新しい環境に入ると、えてして慣れるまでに時間を要するものであるが、この要因の一つに文脈の把握に時間が掛かるということが挙げられる。話している言葉そのものは理解できても、本当の意味で理解できるようになるためには、その組織体の文化を含めた背景がきちんと理解されている必要があるのだ。ほんの些細なことでさえも、異文化間で解釈が大きく異なるということは起こりうるものである。
そんな中、本書の著者の異文化体験のユニークさは、群を抜いている。ブラジルの先住民、ピダハンの人々と30年以上に渡ってともに暮らし、彼らがどのように世界を見て、どのように理解しているのかを観察し続けたのだ。当初の目的はキリスト教の伝道師として、布教活動を行うこと。しかし、そこでの生活は著者の運命を大きく変えるようなものであった。
南アメリカ北部、アマゾン川を河口から南南西へ向かうとアマゾン川はやがてマデイラ川と名前を変え、南へと支流が分かれている。その支流のさらに支流となっているのがピダハンの母なる川、マイシだ。支流とはいえ川幅が200メートルにもなる大河であり、その川辺の約80kmくらいのエリアに棲む400〜500人の部族、それがピダハンだ。
ピダハンは羽毛飾りをつけないし、手の込んだ儀式もしない。ボディ・ペインティングもせず、アマゾンのほかの部族のようにはっきりと目に見える形で文化を誇示しない。いわゆるヤノマミのようなフォトジェニックさに欠けるのだ。しかし、その最大の特徴は、彼らが使用する言語そのものにある。

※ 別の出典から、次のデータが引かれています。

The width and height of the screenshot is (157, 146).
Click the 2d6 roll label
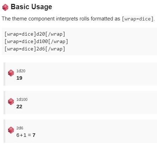[20, 128]
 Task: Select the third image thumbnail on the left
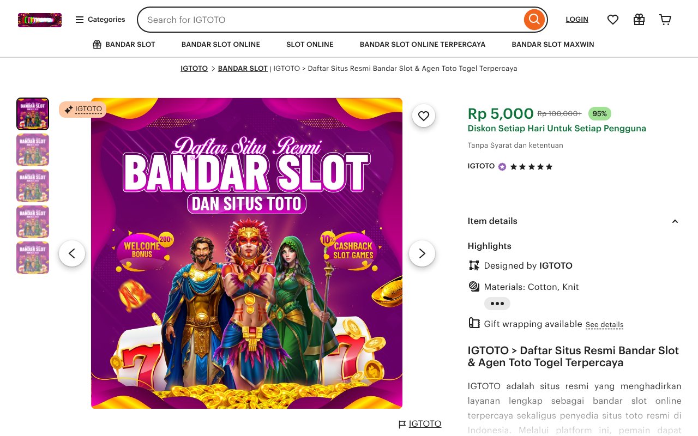[x=32, y=186]
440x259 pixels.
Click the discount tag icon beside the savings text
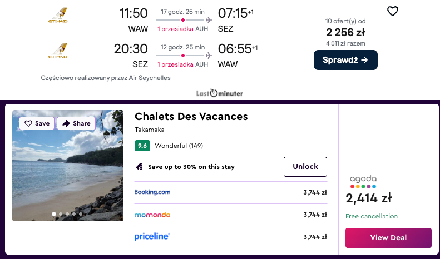click(139, 167)

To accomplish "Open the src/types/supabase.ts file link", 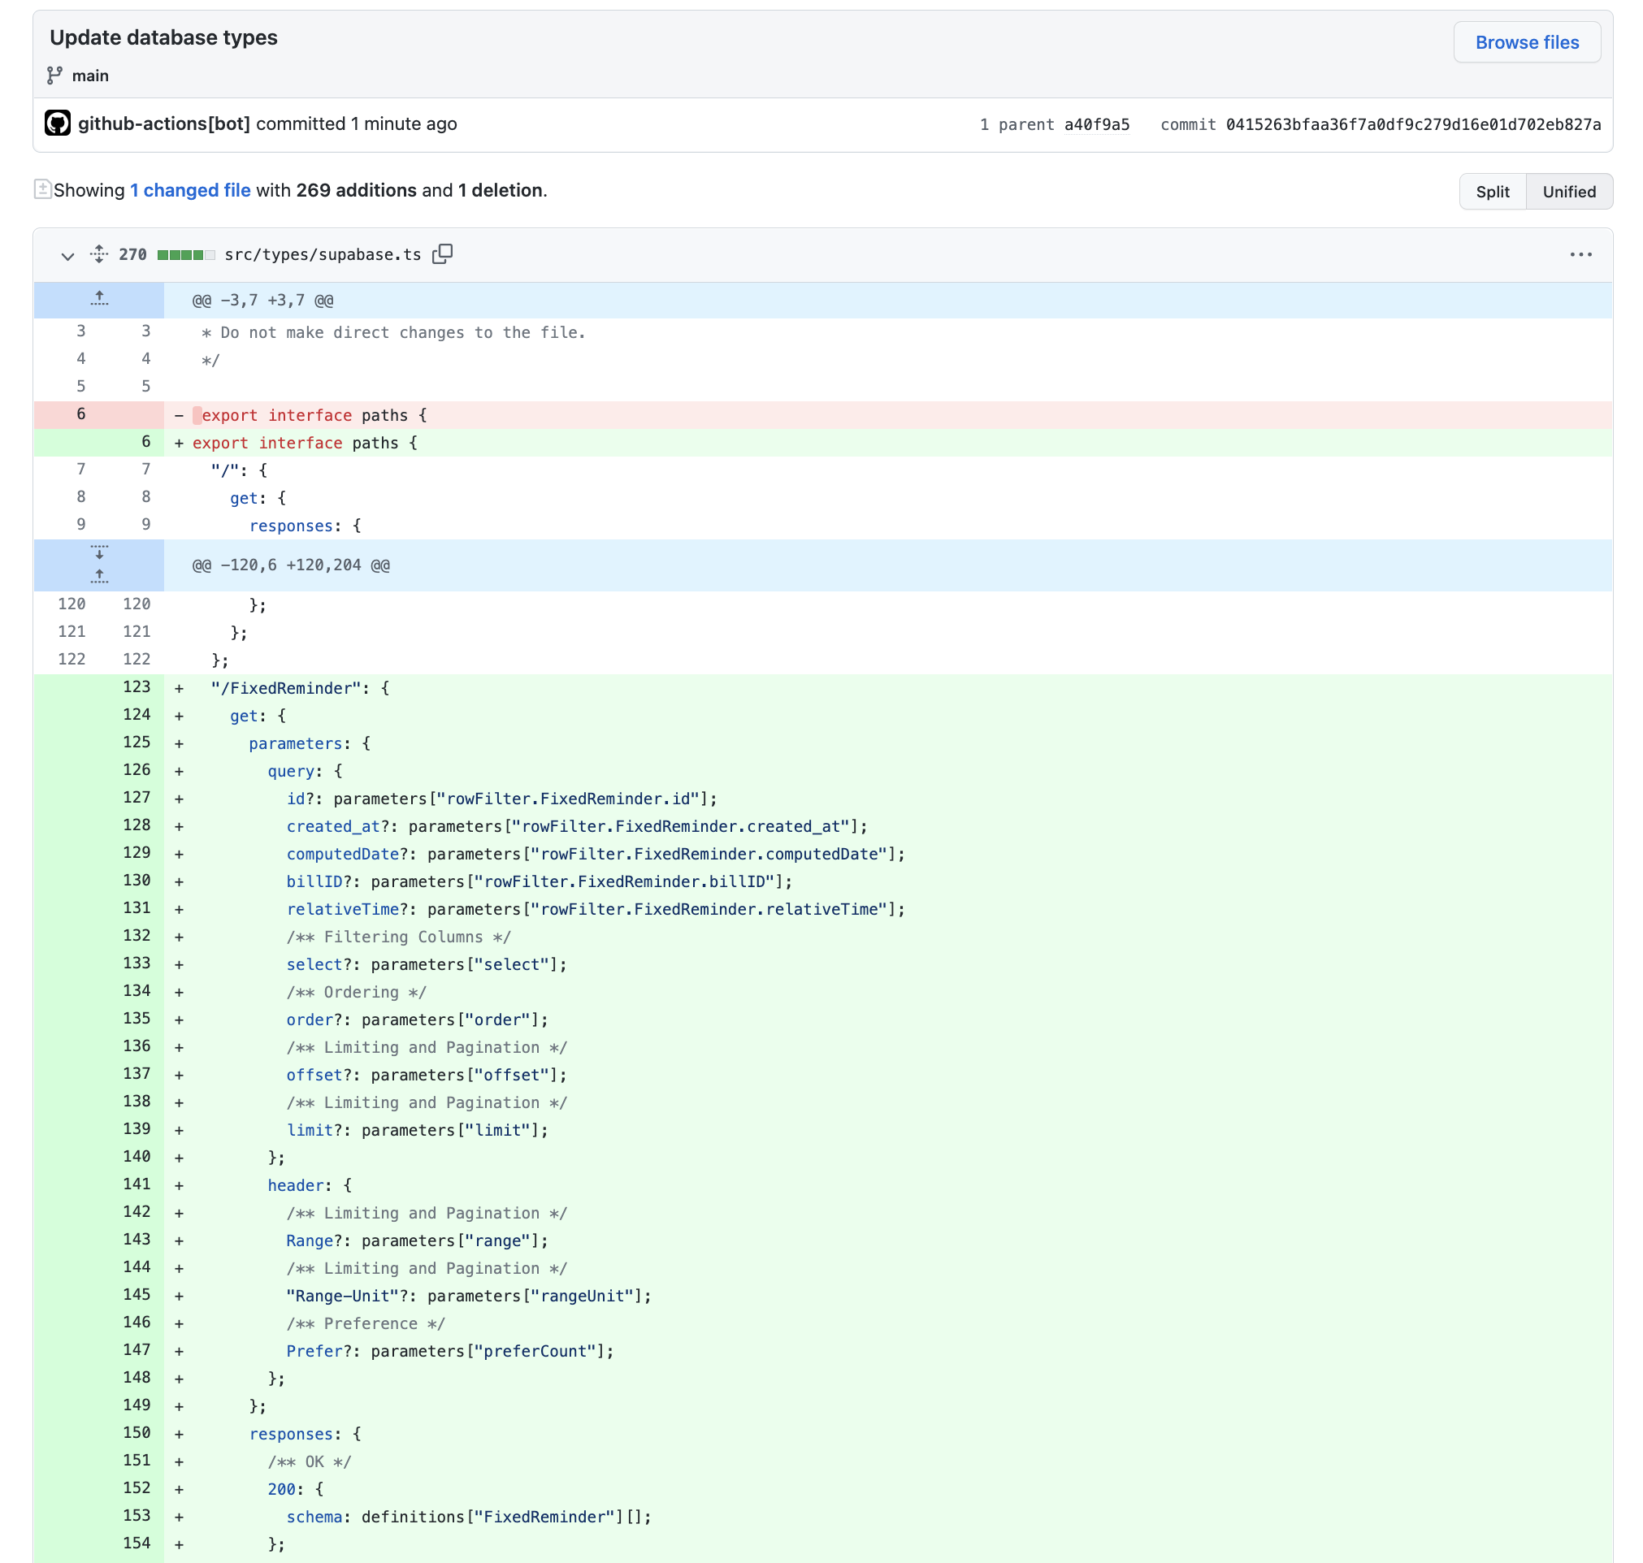I will click(323, 255).
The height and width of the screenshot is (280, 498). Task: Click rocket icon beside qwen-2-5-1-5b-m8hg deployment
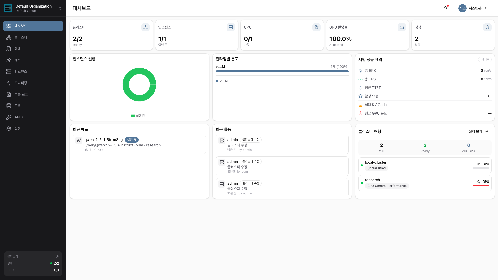tap(79, 141)
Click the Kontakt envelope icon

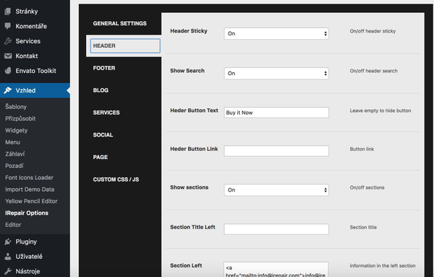8,56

ピダハン語は、現存するどの言語とも類縁関係がないという。音素は現存する言語のなかで最も少ない11種類しかなく、その他にも多くの言語に見られる要素が欠落しているのだ。
まず数がない。そして物を数えたり、計算をしたりということもしない。また、「すべての」とか「それぞれの」「あらゆる」などの数量詞も存在しない。それだけでなく、左右の概念もない、色を表す単語もない、神もいないという、ないない尽くしなのである。
しかし本当に驚くポイントが、さらに2点ある。一つ目は、きわめて音素が少ないピダハン語だが、声調やアクセント、音節の重みなどを駆使し、口笛や鼻歌、叫び声や歌のようにさえ聞こえる言葉を発生するということだ。
これを著者は、「ディスコースのチャンネル(伝達の回路)」と呼んでいる。ピダハン語には5つのチャンネルがあって、それぞれが特別な文化的役割をもっているのだ。5つとは、口笛語り、ハミング語り、音楽語り、叫び語り、それに通常の語り、つまり子音と母音を用いた語りだ。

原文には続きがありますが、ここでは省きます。